Hi Kevin,
I'm starting this new thread to focus on alignment optimization and recalibrating our HBA constraints.
Following up on your suggestion about UserReportHBAConstraints and alignment optimization, here are our current DEXT settings:
Via UserReportHBAConstraints():
kIOMaximumSegmentCountRead/WriteKey: 129kIOMaximumSegmentByteCountRead/WriteKey: 65,536 (64 KB)kIOMinimumSegmentAlignmentByteCountKey: 4 byteskIOMaximumSegmentAddressableBitCountKey: 32kIOMinimumHBADataAlignmentMaskKey: 0
Via SetProperties() (additional injection):
kIOMaximumByteCountRead/WriteKey: 524,288 (512 KB)kIOMaximumBlockCountRead/WriteKey: 1,024
We inherited the segment count (129) and max I/O length (512 KB) from our legacy KEXT, which were originally calculated based on a 4 KB segment size (Max I/O 512 KB / 4 KB + 1 = 129). The current alignment value of 4 was essentially a placeholder, as the legacy hardware didn't enforce strict page-level alignment.
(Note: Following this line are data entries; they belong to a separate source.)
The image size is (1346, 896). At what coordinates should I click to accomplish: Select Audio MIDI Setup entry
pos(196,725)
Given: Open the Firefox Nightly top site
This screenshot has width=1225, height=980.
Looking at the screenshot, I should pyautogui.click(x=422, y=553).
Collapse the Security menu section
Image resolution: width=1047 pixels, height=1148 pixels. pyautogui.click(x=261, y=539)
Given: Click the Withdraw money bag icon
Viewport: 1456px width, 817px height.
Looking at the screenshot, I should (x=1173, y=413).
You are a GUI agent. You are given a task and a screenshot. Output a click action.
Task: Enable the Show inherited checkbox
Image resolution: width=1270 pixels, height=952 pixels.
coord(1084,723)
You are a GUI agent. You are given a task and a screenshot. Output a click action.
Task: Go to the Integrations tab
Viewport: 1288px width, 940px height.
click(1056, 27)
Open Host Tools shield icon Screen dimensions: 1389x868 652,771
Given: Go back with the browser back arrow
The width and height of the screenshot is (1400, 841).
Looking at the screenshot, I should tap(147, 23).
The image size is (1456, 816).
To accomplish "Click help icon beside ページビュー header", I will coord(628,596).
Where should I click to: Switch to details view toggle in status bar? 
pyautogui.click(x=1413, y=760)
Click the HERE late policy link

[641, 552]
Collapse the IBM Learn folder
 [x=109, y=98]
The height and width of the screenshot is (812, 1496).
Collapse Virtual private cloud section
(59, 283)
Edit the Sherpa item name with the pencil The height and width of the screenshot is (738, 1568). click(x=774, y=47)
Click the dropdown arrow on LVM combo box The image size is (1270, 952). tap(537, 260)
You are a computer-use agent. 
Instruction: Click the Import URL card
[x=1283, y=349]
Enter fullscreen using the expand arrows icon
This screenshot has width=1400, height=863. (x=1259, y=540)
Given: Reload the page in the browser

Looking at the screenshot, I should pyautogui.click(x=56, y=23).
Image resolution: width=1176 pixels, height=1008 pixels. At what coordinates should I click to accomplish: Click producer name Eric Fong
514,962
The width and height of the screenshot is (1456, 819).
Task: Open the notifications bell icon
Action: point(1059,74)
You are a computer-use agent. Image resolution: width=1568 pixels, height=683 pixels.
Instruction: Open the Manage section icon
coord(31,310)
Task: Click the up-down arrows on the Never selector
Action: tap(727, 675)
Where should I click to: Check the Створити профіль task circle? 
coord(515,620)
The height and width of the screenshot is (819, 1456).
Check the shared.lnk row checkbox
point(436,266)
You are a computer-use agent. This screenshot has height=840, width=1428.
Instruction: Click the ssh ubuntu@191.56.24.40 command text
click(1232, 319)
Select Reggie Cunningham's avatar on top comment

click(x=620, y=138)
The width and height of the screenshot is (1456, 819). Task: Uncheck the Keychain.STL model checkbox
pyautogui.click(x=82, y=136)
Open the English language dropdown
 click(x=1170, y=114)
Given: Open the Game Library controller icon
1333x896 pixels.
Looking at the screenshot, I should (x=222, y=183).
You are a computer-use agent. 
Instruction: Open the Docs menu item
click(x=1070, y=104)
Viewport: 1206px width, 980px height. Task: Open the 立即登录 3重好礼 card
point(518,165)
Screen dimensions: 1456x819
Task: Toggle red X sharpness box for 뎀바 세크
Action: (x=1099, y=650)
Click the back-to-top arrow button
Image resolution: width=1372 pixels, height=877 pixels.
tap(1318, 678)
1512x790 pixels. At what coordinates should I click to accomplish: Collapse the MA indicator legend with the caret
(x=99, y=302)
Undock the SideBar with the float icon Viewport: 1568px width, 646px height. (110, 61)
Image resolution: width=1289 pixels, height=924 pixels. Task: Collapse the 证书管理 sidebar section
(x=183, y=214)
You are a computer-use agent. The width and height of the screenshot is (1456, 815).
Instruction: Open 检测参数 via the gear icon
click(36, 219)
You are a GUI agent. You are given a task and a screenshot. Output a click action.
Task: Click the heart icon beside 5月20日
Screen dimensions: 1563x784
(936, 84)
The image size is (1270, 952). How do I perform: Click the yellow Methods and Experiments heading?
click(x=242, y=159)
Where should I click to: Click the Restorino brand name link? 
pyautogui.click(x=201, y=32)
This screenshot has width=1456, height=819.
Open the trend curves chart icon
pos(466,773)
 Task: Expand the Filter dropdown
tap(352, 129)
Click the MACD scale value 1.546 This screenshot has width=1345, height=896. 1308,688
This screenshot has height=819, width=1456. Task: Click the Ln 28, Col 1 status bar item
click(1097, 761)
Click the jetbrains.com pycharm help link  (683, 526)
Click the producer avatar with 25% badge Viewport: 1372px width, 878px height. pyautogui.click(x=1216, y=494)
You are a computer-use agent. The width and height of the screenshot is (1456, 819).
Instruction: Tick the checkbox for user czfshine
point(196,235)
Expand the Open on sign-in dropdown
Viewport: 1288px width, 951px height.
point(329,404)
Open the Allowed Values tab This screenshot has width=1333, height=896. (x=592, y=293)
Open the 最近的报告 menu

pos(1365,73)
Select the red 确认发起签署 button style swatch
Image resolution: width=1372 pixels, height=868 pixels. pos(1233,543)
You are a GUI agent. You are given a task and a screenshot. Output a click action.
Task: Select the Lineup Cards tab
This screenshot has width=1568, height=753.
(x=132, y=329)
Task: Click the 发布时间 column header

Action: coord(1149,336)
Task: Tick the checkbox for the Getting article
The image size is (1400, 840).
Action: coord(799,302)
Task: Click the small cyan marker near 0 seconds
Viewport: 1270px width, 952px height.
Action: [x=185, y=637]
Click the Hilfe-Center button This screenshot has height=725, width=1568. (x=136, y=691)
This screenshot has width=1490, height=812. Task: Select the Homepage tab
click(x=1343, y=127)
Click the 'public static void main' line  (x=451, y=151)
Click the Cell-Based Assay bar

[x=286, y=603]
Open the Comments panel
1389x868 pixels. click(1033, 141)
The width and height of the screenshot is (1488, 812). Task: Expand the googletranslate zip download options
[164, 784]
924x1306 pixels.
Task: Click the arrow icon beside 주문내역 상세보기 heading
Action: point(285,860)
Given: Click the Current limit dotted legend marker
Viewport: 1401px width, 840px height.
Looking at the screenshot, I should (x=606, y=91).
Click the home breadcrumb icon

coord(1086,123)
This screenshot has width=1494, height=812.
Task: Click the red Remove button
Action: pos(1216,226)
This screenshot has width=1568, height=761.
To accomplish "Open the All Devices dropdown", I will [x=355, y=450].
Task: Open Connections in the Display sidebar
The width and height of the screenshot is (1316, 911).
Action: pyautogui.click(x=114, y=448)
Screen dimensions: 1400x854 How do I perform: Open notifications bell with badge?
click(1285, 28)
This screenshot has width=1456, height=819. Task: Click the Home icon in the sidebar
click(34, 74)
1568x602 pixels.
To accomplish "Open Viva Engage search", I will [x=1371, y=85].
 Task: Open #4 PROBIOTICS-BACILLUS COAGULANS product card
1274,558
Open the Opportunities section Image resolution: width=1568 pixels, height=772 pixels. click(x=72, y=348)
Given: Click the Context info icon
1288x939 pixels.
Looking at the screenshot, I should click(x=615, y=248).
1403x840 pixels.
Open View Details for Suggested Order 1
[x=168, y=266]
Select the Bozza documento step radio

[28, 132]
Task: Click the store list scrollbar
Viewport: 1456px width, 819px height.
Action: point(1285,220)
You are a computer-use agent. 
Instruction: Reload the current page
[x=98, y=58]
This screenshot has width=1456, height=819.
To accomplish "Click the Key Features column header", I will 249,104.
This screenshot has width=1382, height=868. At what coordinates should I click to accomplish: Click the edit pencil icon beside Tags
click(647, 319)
Given that our testing is on Apple Silicon, we are considering increasing kIOMinimumSegmentAlignmentByteCountKey to 16,384 (16 KB) to match the native page size. However, I have two specific questions regarding this:
-
Stripe Size vs. Page Size: Our RAID stripe size is typically larger than 16 KB (e.g., 64 KB or 128 KB). Should we be aligning the system to the RAID stripe size for hardware efficiency, or is it more critical to stick to the 16 KB page size to optimize the IOMMU/DART mapping overhead in DriverKit?
-
Recalibration: If we increase the alignment to 16 KB, should we also adjust the
kIOMaximumSegmentByteCountto match (i.e., 16 KB), or is it better to keep it at 64 KB to allow fewer, larger segments per I/O?
We suspect that the 38% gain we saw in 4 KB Random Reads might improve even further if we fix this alignment bottleneck. Looking forward to your thoughts.
Best regards,
Charles